Grosso Giacomo
Nono degli undici figli del falegname cambianese Guglielmo Grosso e di Giovanna Vidotti, dopo aver abbandonato gli studi al seminario di Giaveno si diplomò all’Accademia Albertina di Belle Arti di Torino, divenendone professore di pittura nel 1889.
La sua tecnica accademica e il suo conservatorismo stilistico gli garantirono un grande successo presso la clientela aristocratica e dell’alta borghesia, e gli fecero ottenere numerosi premi e riconoscimenti.
Espose in tutta Europa, frequentò spesso Parigi e nel 1908 fu a Buenos Aires con l’allievo Carlo Gaudina per realizzare un ciclo di decorazioni.
Una sua mostra personale con oltre cinquanta opere fu presentata da Leonardo Bistolfi alla Galleria Pesaro di Milano nel 1926.
Fu nominato senatore del Regno il 2 marzo 1929.
Visse a Torino dove si sposò ed ebbe due figli.

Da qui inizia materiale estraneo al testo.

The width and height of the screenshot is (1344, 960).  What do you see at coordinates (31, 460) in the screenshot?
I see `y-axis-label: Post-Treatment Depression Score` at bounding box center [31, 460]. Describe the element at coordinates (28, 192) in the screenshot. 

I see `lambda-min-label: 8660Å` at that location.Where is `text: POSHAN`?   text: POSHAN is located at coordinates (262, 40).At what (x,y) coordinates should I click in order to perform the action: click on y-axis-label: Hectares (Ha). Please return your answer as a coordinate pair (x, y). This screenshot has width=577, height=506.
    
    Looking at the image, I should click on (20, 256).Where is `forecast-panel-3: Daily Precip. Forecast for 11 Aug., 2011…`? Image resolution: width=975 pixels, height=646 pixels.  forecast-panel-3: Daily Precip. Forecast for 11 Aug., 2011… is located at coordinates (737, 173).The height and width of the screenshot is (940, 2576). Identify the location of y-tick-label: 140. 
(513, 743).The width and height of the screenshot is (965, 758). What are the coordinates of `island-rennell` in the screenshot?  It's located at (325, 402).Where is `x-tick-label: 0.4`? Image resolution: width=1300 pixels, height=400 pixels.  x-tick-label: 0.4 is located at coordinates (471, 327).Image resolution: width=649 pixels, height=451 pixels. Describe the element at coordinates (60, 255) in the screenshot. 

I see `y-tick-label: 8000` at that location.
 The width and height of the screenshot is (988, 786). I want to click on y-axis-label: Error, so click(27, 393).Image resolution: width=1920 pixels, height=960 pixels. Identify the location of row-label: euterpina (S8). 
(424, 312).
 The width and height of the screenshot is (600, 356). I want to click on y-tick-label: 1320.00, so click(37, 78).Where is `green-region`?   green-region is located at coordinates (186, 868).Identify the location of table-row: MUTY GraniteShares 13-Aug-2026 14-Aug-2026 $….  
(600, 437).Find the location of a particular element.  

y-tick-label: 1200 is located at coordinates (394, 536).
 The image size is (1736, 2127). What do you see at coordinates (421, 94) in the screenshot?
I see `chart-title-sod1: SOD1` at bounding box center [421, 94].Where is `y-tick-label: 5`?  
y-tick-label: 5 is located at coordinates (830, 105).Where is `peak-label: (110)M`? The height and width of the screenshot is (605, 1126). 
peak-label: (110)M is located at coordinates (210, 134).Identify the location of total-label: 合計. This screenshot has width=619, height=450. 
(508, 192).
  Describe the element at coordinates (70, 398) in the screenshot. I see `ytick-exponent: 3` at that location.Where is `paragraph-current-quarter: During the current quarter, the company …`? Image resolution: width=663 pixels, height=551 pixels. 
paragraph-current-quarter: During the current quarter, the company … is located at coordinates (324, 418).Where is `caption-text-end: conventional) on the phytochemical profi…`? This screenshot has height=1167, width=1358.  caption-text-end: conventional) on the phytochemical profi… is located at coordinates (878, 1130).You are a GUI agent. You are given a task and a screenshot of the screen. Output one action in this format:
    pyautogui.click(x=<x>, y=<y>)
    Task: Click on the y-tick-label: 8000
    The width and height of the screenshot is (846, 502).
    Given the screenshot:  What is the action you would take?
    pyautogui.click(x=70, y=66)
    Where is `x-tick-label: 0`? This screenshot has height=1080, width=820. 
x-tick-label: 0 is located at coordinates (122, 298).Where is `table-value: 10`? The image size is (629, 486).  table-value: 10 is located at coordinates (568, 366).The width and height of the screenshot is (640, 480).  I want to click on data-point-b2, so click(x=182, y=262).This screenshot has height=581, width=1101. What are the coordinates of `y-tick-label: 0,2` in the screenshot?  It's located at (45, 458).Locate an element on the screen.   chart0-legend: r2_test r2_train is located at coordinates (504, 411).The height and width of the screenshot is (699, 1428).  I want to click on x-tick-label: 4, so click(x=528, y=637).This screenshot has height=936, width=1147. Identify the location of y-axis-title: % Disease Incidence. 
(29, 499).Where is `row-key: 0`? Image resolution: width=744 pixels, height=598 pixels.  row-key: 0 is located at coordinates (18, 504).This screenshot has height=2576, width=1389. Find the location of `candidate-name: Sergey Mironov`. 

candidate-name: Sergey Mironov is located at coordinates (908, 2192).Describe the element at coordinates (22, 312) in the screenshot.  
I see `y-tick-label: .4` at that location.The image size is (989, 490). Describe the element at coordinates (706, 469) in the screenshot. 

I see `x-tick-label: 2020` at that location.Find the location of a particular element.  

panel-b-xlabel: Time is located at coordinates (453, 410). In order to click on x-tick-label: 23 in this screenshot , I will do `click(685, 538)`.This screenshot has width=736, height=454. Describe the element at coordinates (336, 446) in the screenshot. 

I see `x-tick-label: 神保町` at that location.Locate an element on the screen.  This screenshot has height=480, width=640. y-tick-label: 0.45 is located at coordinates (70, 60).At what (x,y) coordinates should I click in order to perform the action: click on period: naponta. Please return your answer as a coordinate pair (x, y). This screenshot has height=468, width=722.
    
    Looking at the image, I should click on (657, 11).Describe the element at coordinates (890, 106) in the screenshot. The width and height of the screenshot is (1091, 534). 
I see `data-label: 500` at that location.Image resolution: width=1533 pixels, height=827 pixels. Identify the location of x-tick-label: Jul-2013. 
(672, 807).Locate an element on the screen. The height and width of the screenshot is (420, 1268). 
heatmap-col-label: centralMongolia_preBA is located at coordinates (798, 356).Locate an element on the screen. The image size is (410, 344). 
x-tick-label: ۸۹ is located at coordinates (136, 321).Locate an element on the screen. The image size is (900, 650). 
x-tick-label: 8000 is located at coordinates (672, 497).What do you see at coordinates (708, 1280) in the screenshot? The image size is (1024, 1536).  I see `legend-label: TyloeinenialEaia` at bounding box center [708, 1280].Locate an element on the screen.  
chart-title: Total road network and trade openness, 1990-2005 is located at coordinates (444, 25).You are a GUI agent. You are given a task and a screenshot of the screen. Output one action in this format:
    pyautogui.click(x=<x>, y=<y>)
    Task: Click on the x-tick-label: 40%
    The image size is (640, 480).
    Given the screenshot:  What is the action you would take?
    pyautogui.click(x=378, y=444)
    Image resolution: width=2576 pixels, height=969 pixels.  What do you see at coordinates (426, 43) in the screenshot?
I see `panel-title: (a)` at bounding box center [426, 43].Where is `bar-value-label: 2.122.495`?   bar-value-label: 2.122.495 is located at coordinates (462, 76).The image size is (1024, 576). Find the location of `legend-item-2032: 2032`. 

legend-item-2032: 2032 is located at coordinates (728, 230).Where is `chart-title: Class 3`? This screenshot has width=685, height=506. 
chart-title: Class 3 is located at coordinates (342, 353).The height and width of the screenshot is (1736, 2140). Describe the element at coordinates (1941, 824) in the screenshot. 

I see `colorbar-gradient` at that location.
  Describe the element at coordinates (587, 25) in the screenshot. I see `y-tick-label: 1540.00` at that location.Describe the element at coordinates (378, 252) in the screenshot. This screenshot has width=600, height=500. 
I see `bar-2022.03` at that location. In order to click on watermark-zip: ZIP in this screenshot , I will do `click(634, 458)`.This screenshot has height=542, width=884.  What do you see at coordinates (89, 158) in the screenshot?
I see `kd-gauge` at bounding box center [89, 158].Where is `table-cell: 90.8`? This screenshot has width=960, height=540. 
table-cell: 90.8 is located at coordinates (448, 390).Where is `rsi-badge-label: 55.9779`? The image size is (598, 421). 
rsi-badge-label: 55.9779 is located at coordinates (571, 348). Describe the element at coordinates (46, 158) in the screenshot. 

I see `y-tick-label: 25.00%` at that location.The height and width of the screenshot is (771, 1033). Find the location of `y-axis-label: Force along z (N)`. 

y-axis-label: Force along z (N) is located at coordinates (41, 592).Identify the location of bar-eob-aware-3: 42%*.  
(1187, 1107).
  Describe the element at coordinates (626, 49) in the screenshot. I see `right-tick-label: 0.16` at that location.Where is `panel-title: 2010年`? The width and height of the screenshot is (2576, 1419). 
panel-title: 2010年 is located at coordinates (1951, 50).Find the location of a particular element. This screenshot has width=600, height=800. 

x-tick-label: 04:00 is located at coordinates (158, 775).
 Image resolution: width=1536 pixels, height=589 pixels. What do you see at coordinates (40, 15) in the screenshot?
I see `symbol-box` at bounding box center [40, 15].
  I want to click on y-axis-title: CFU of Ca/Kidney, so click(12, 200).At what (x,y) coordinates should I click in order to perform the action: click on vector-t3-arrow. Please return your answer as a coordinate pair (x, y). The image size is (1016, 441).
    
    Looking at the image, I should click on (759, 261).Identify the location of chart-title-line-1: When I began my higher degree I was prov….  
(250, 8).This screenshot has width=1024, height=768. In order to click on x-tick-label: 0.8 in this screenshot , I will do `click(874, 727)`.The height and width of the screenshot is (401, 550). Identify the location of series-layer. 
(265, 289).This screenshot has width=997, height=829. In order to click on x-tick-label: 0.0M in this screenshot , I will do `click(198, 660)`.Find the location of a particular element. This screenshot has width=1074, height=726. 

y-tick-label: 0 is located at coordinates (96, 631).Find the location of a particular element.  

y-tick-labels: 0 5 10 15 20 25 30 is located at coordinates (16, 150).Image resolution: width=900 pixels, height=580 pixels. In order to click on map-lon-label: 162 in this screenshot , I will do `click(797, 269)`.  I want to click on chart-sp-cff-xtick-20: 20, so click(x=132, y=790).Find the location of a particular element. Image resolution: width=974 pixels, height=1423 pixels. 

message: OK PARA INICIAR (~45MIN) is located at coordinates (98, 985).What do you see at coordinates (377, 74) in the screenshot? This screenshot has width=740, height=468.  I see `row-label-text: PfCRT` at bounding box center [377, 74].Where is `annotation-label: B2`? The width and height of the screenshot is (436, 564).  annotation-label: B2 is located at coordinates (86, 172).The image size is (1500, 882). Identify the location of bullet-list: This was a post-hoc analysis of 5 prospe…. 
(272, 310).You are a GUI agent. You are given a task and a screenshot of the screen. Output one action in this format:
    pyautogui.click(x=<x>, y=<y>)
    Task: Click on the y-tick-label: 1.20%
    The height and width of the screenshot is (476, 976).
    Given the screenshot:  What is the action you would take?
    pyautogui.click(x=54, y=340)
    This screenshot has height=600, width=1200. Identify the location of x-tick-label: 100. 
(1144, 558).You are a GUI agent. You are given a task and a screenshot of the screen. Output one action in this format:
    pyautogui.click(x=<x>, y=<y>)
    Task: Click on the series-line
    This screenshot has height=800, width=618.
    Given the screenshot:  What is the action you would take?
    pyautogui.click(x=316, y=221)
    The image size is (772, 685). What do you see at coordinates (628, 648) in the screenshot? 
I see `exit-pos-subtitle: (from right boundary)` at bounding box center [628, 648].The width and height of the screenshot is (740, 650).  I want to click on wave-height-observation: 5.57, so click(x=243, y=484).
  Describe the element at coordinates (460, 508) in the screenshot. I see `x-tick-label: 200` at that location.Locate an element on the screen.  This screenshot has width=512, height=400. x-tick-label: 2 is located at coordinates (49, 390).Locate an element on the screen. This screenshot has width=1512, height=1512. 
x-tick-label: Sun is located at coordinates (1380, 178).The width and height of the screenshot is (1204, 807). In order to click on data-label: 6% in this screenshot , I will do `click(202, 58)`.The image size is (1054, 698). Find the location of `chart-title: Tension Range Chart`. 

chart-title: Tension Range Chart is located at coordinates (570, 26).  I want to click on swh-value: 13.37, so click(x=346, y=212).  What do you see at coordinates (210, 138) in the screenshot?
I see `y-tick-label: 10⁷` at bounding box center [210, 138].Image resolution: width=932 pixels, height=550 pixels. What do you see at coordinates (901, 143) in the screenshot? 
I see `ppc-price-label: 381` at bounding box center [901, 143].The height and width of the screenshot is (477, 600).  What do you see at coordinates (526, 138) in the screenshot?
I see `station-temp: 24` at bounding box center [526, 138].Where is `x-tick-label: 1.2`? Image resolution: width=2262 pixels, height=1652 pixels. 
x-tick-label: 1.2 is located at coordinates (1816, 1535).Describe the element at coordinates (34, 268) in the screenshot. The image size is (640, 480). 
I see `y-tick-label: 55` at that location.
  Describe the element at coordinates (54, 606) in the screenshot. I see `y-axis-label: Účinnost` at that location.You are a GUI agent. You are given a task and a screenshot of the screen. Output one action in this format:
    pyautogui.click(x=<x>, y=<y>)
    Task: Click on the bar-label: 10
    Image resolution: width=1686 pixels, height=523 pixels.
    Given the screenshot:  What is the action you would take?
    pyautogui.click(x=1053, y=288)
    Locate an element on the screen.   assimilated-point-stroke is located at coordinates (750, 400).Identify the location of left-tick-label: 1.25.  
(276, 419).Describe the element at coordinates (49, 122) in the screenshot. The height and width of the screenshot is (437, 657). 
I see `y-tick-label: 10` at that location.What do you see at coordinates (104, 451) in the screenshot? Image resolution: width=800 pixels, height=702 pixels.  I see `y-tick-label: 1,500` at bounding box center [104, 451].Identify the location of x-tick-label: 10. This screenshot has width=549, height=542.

Eseguì ritratti dei reali, di Benedetto XV, di Giovanni Agnelli, di Toscanini e di Puccini e indulse spesso a soggetti di nudi di un erotismo di dubbio gusto, così da essere accusato di immoralità.
Celebre fu la polemica provocata alla prima Biennale di Venezia del 1895 dal suo dipinto Supremo convegno: nell’interno di una chiesa, intorno alla bara aperta di Don Giovanni, il Grosso rappresentò un gruppo di donne nude, provocando la condanna del patriarca di Venezia, Giuseppe Sarto, il futuro Pio X, ma anche la difesa dello scrittore Fogazzaro.
Il dipinto andò poi distrutto in un incendio sviluppatosi nella nave che lo trasportava in un’esposizione degli Stati Uniti.
Anche la Nuda, dipinta l’anno dopo, conferma il gusto della sua ispirazione pompier e la sua chiusura provinciale alla moderna pittura che si affermava in Europa: del resto, il Grosso amava dire di essere « solo un pittore », definendo ironicamente « artisti » quei suoi colleghi che rifiutavano i clichés dell’estenuata tradizione accademica.